**Task to complete**
Output the data that follows, keeping every line identical.
________________________
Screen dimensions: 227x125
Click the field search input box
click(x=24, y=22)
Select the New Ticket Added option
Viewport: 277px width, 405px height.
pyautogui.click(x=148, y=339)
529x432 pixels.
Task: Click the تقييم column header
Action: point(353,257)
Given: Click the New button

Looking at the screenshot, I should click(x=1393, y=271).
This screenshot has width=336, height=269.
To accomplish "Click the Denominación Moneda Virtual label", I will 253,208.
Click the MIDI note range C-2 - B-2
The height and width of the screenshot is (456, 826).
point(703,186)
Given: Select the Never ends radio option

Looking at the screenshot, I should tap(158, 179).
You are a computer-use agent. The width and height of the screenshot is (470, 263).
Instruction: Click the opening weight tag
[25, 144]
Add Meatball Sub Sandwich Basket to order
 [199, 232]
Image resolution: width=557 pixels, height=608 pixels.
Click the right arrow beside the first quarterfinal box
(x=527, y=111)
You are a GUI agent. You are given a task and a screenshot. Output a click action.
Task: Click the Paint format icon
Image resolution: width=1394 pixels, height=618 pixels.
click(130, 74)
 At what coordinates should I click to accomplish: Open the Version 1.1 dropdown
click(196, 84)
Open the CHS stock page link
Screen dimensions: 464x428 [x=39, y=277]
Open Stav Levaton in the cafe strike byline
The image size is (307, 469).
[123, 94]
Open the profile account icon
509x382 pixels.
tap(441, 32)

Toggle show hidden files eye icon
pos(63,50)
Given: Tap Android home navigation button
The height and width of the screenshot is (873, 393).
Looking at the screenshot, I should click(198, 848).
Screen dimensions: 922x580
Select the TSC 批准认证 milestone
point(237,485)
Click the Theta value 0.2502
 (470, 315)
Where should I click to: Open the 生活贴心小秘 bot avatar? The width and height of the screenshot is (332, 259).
________________________
**Completed task**
Screen dimensions: 227x125
Click the field search input box
click(x=24, y=22)
Select the New Ticket Added option
Viewport: 277px width, 405px height.
pyautogui.click(x=148, y=339)
529x432 pixels.
Task: Click the تقييم column header
Action: point(353,257)
Given: Click the New button

Looking at the screenshot, I should click(x=1393, y=271).
This screenshot has width=336, height=269.
To accomplish "Click the Denominación Moneda Virtual label", I will 253,208.
Click the MIDI note range C-2 - B-2
The height and width of the screenshot is (456, 826).
point(703,186)
Given: Select the Never ends radio option

Looking at the screenshot, I should tap(158, 179).
You are a computer-use agent. The width and height of the screenshot is (470, 263).
Instruction: Click the opening weight tag
[25, 144]
Add Meatball Sub Sandwich Basket to order
 [199, 232]
Image resolution: width=557 pixels, height=608 pixels.
Click the right arrow beside the first quarterfinal box
(x=527, y=111)
You are a GUI agent. You are given a task and a screenshot. Output a click action.
Task: Click the Paint format icon
Image resolution: width=1394 pixels, height=618 pixels.
click(130, 74)
 At what coordinates should I click to accomplish: Open the Version 1.1 dropdown
click(196, 84)
Open the CHS stock page link
Screen dimensions: 464x428 [x=39, y=277]
Open Stav Levaton in the cafe strike byline
The image size is (307, 469).
[123, 94]
Open the profile account icon
509x382 pixels.
tap(441, 32)

Toggle show hidden files eye icon
pos(63,50)
Given: Tap Android home navigation button
The height and width of the screenshot is (873, 393).
Looking at the screenshot, I should click(198, 848).
Screen dimensions: 922x580
Select the TSC 批准认证 milestone
point(237,485)
Click the Theta value 0.2502
 (470, 315)
Where should I click to: Open the 生活贴心小秘 bot avatar? The width and height of the screenshot is (332, 259).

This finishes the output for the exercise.